PM stands by Mandela funeral decision

John Key. Photo Reuters
John Key. Photo Reuters
Prime Minister John Key is standing by his decision to lead the delegation of New Zealanders to Nelson Mandela's funeral in South Africa, despite not being active in opposing the 1981 Springbok tour.

Mr Key has come under criticism for not taking with him any New Zealanders who were at the heart of the highly divisive and influential protests against the whites-only South African rugby team playing in New Zealand.

He has previously been quoted as saying he was "mildly pro-tour" and has avoided speaking at length about the topic.

His response was no different this morning, when he told TVNZ's Breakfast programme: "I'm not going to bother going into it because if I do it will create a whole lot of other stories".

"I can go through the whole thing but the bottom line is, I'm opposed to apartheid. I didn't go and protest against the 81 tour, I didn't go to any of the games. I was about 20 years of age and I had a whole lot of other things to do at the time."

He said he had selected the members of the delegation after taking advice from the Ministry of Foreign Affairs and Trade.

"I thought David Cunliffe should come and that was really based on the view that, if you look at Mandela and his life, he was a guy that could have been very bitter but actually everything that personifies Nelson Mandela was unity ... so it seemed a bit churlish not to have the leader of the opposition there.

"In terms of the protesters, of course we could have had some.
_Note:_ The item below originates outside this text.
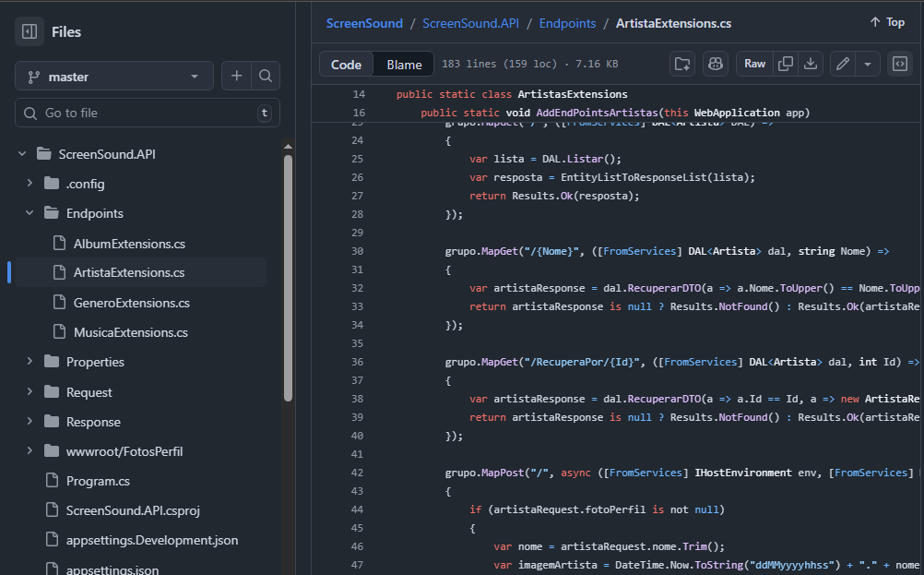
Task: Open the master branch dropdown
Action: point(113,76)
It wasn't that we were particularly shunning them, but in the end we thought the grouping that we got - the former Commonwealth Secretary General, the prime minister of the day, Jim Bolger, and Pita Sharples is the representative of indigenous people - we had the combination about right."

Anti-apartheid protest leader John Minto said the delegation was heavily weighted with those who supported the 1981 tour, apologists for South Africa's apartheid regime and opposed to New Zealand's anti-apartheid movement.
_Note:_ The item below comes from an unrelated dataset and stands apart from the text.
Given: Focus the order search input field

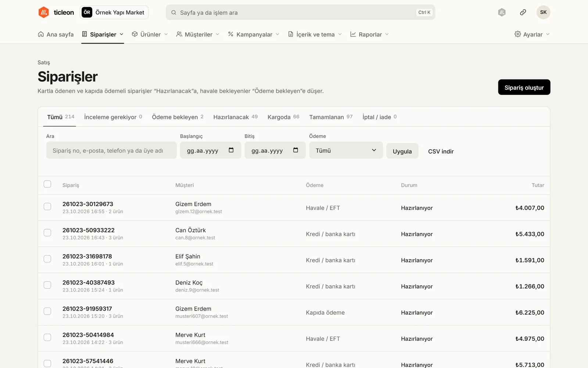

"In all conscience they should resign from the delegation," he said.

Mr Minto said he would not be attending the funeral.
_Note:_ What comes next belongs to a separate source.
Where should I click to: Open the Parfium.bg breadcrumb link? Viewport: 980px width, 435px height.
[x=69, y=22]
Mandela, South Africa's former president and anti-apartheid hero, died on Friday after a lengthy illness.


Reverse racism really?

Te Jackle: I'm absolutely dumbfounded by your statement. Do you even understand what apartheid is? You do understand that coloured minorities were given absolutely no rights.  
Imagine having to face segregation and persecution at every stage of every day in your life - where you live, where you dine, how you travel, where you study, why ... even what you could say or talk. That is apartheid. It was vile and heinous and Caucasians have successfully done this for 500 years at the least.
What you don't understand is what this has done to the psyche of coloured folks, made to believe over generations that they are inferior to lighter skinned folks. A blow of this size takes decades, if not centuries, to overcome.
I am coloured and I have lived in NZ for 6 years never having had to face any persecution, but it just takes one thought like yours to wipe out the brilliant behaviour of hundreds of your Caucasian countrymen.


Take Murray to everything

Murray McCully should be there. A one time long haired, bearded Young Nat, The Hon M McCully was a frontline anti apartheid protester.

Typical what?

NZ now practises reverse apartheid afterall how many Caucasians do you see playing in the various ethnic sports teams that this country fields, with no white only sports teams I might add, if it is apartheid or racist to have a white only sports team then why is it not also racist or aparthied to do the same in reverse. Yes reverse apartheid is alive and well in NZ.


The arrogance of Key is outstanding on this issue.

Of course he was pro tour and now he's changed his stance.  Mandela forgave this two facedness from all and we must.

The fact that people like Trevor Richards et al are not part of our delegation is  the part that is arrogant.  New Zealand was in fact a leader with Mandela's cause and the cause of black south africans.

To send a delegation without the apartheid activists who helped change a nation is totally against the Mandela philosophy.